▶ **Required actions**:
**1)** According to the text about sculpted keycaps, which key is the only remote key left?
**2)** Continue the text about sculpted keycaps, starting right after its final sentence.

▶ **Excerpt to read**:

+---+

Erich Hegenberger's alt keys
The legends don't fit, but these sculpted keycaps make the thumb cluster more accessible

The final “upgrade” thus far has been the addition of sculpted keycaps to my Moonlander. Since I only look at keycap legends if I’m trying to help someone on their QWERTY layout, the actual set didn’t really matter, but I found a “pudding” set that allows the colors to show through the sides, which is a bit better for my particular viewing angle.

Erich Hegenberger's keyboard
See-through keycaps make navigation easier

This made the home row much easier to find and stick to, while the rows above and below feel within more comfortable reach even though the physical distance is unchanged. As an added bonus, not only does putting sculpted keycaps on the thumb cluster again make the individual keys much more easily identifiable by touch and make the thumb combinations and slides feel that much more natural, they also form an open “channel” through which the red key can be reached without inadvertently pressing the other keys, so I could assign functions to them as well. With that, the only remote key left standing is Esc.

+---+

▶ **Source data**:
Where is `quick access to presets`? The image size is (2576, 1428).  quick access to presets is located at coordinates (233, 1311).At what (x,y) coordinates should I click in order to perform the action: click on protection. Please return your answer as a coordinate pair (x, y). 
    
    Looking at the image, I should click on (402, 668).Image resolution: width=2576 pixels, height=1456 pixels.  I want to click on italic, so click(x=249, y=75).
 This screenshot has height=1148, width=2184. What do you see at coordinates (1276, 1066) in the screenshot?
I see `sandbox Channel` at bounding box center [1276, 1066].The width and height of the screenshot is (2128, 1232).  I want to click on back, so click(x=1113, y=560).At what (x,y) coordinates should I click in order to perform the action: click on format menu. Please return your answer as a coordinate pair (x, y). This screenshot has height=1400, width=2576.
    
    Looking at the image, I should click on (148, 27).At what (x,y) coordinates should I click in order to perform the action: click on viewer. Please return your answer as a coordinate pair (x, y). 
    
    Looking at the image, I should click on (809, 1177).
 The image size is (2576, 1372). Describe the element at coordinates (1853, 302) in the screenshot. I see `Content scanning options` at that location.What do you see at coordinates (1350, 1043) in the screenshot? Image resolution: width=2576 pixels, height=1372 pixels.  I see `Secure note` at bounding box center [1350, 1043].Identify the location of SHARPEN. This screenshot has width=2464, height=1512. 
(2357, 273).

+---+

▶ **Results of the tasks**:
**1)** Esc

**2)**
Erich Hegenberger's keyboard
Sculpted keys help the user feel their way

Also, there’s no Return/Enter key on my layer 0. Instead, I placed it in the middle of my numpad navigation keys on layer 1. Because I’m often navigating pop-up menus several times per sentence, I’m already on that layer, so I have the additional time savings of being able to instantly confirm menu selections by jabbing the center “numpad” button without having to reach for a distant Enter key with a weak finger. OK, if you put the Enter key on the same row as you’d expect to find it, it’s actually a whole key closer inboard than it would be on the standard ANSI layout, but I’m happy with this setup for now.

These changes have resulted in what appears at first glance to be a fairly sparse layout. The inner and outer columns and the bottom row on both left and right units are all but unused and unlit on layer 0. I may eventually do away with the top row as well, resulting in something closer to the Planck, albeit split. I should point out that since I’m using the Dvorak layout in Windows, the keys you see on my layout don’t correspond exactly with what comes out when I press them. However, I imagine you could take over this layout with few if any changes with QWERTY or your favorite ergonomic layout set in your OS.

What would be your dream setup?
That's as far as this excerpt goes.